Kafka Replication

Kafka replicates the log for each topic’s partitions across a configurable number of servers. This allows automatic failover to these replicas when a server in the cluster fails so messages remain available in the presence of failures.

The unit of replication is the topic partition. Under non-failure conditions, each partition in Kafka has a single leader and zero or more followers. The total number of replicas including the leader constitute the replication factor. All writes go to the leader of the partition, and reads can go to the leader or the followers of the partition. Typically, there are many more partitions than brokers and the leaders are evenly distributed among brokers. The log on the followers are identical to the leader’s log, all have the same offsets and messages in the same order (though, of course, at any given time the leader may have a few as-yet unreplicated messages at the end of its log).

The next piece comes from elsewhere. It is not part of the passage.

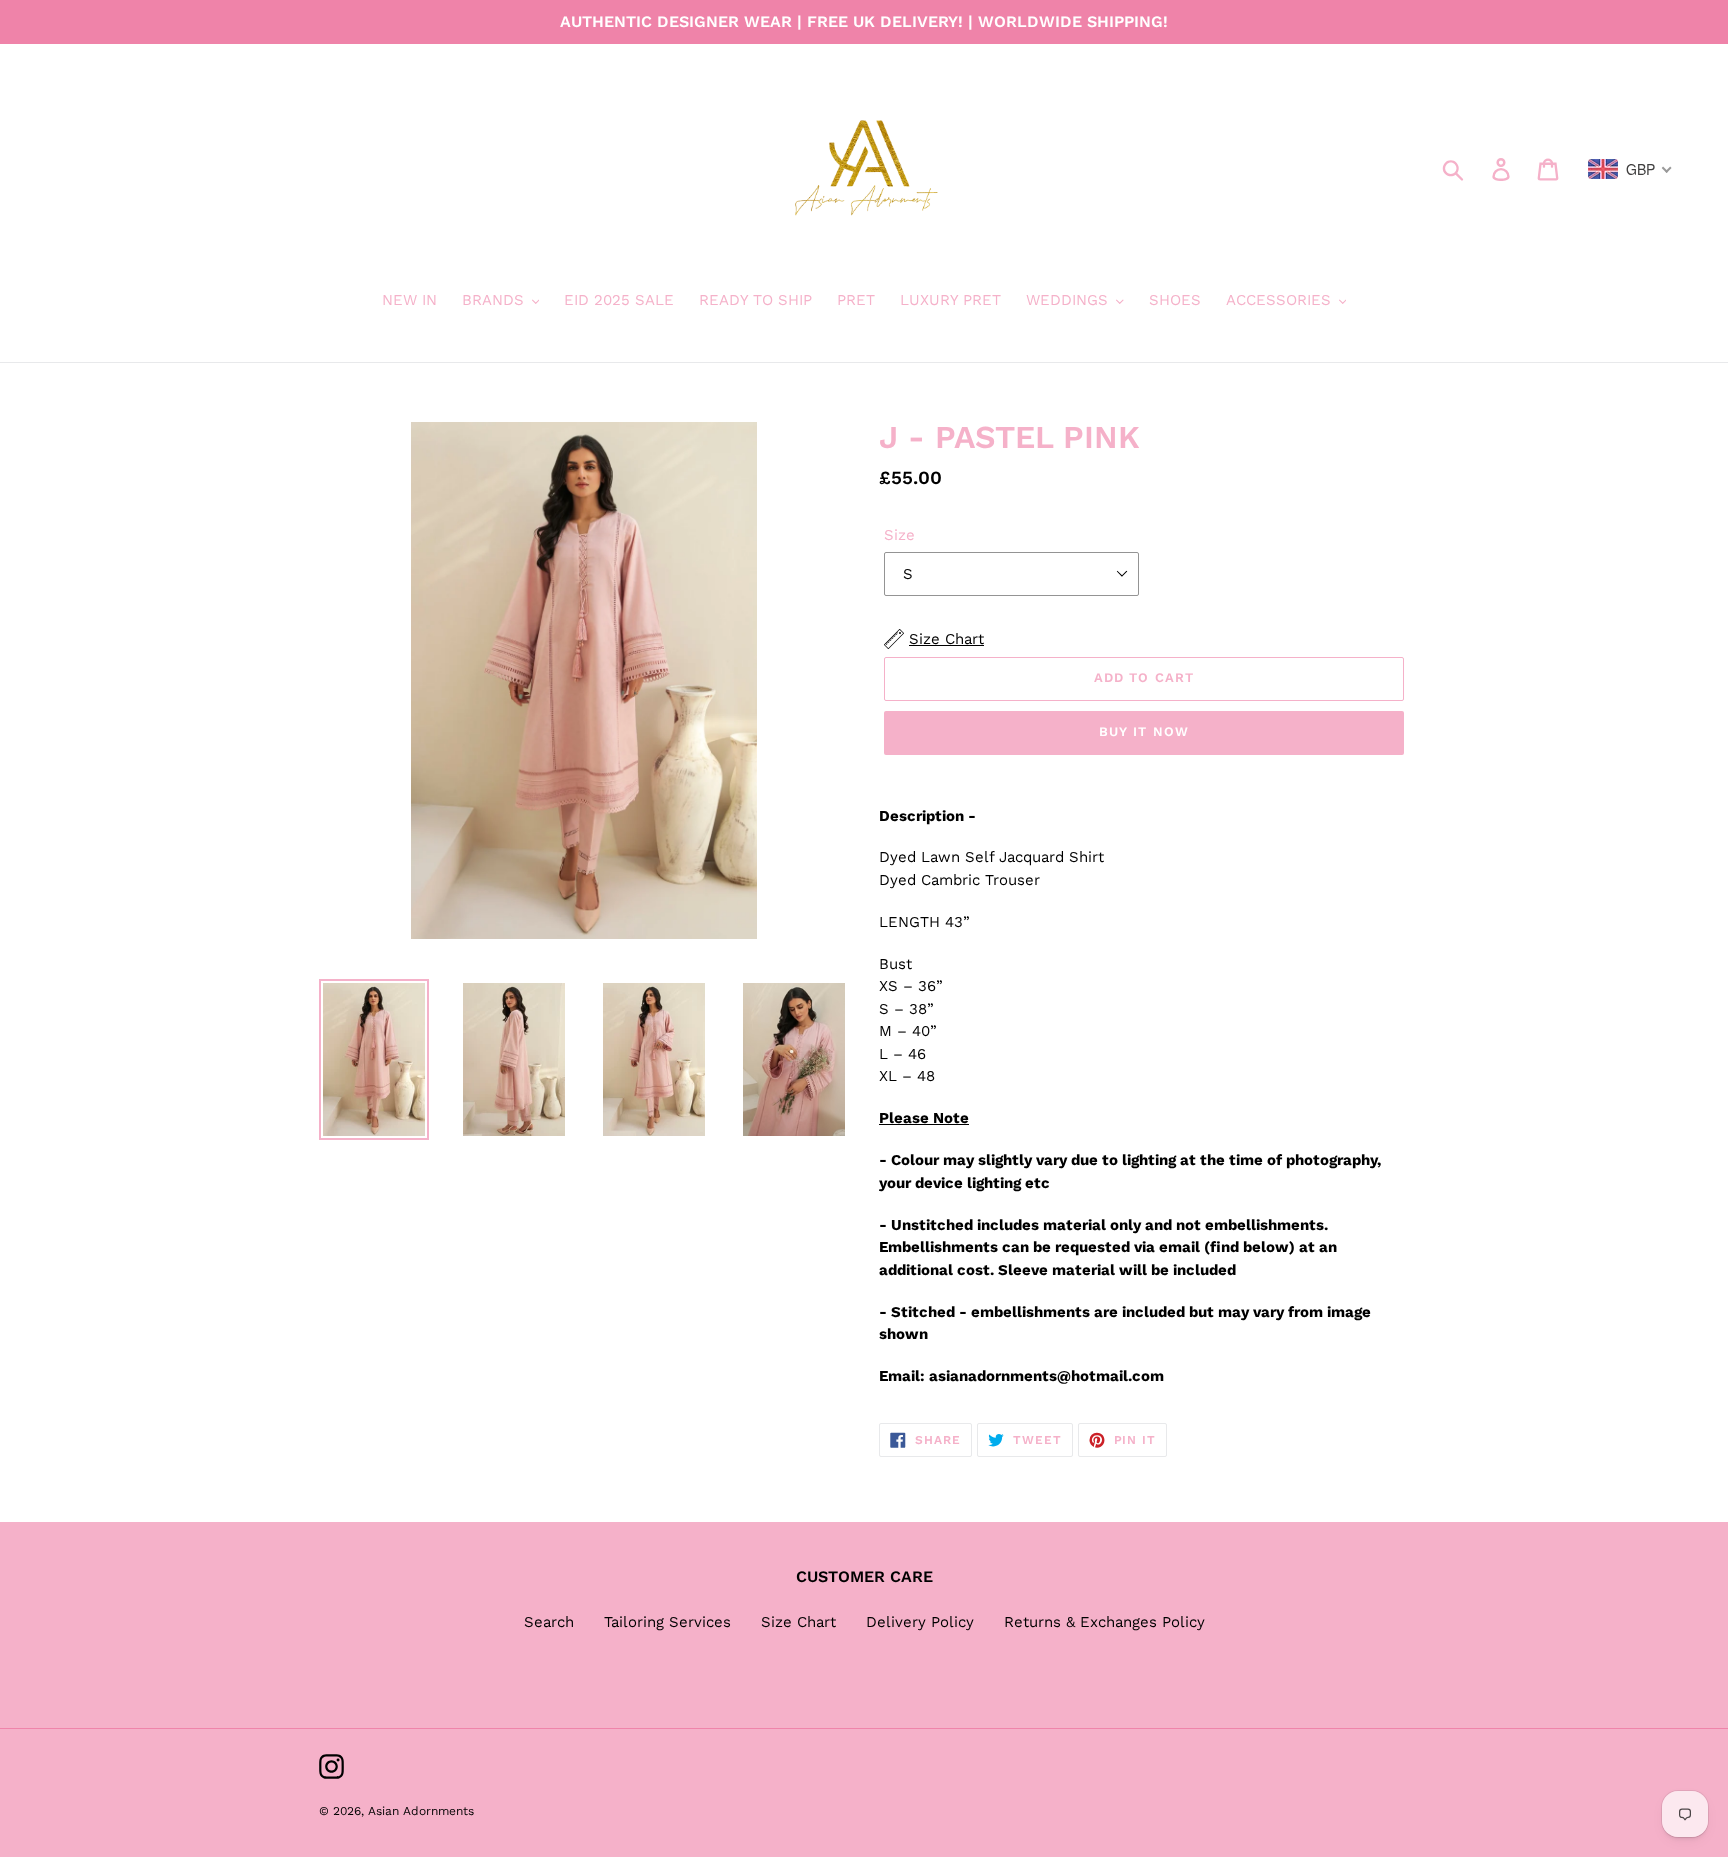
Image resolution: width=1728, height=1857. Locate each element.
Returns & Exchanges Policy (1104, 1622)
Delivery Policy (920, 1622)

Followers consume messages from the leader just as a normal Kafka consumer would and apply them to their own log. Having the followers pull from the leader has the nice property of allowing the follower to naturally batch together log entries they are applying to their log.

As with most distributed systems, automatically handling failures requires a precise definition of what it means for a node to be “alive”. In Kafka, a special node known as the “controller” is responsible for managing the registration of brokers in the cluster. Broker liveness has two conditions:

brokers must maintain an active session with the controller in order to receive regular metadata updates
brokers acting as followers must replicate the writes from the leader and not fall “too far” behind

What is meant by an “active session” depends on the cluster configuration. For KRaft clusters, an active session is maintained by sending periodic heartbeats to the controller. If the controller fails to receive a heartbeat before the timeout configured by broker.session.timeout.ms expires, then the node is considered offline.

We refer to nodes satisfying these two conditions as being “in sync” to avoid the vagueness of “alive” or “failed”. The leader keeps track of the set of “in sync” replicas, which is known as the ISR. If either of these conditions fail to be satisfied, then the broker will be removed from the ISR. For example, if a follower dies, then the controller will notice the failure through the loss of its session, and will remove the broker from the ISR. On the other hand, if the follower lags too far behind the leader but still has an active session, then the leader can also remove it from the ISR. The determination of lagging replicas is controlled through the replica.lag.time.max.ms configuration. Replicas that cannot catch up to the end of the log on the leader within the max time set by this configuration are removed from the ISR.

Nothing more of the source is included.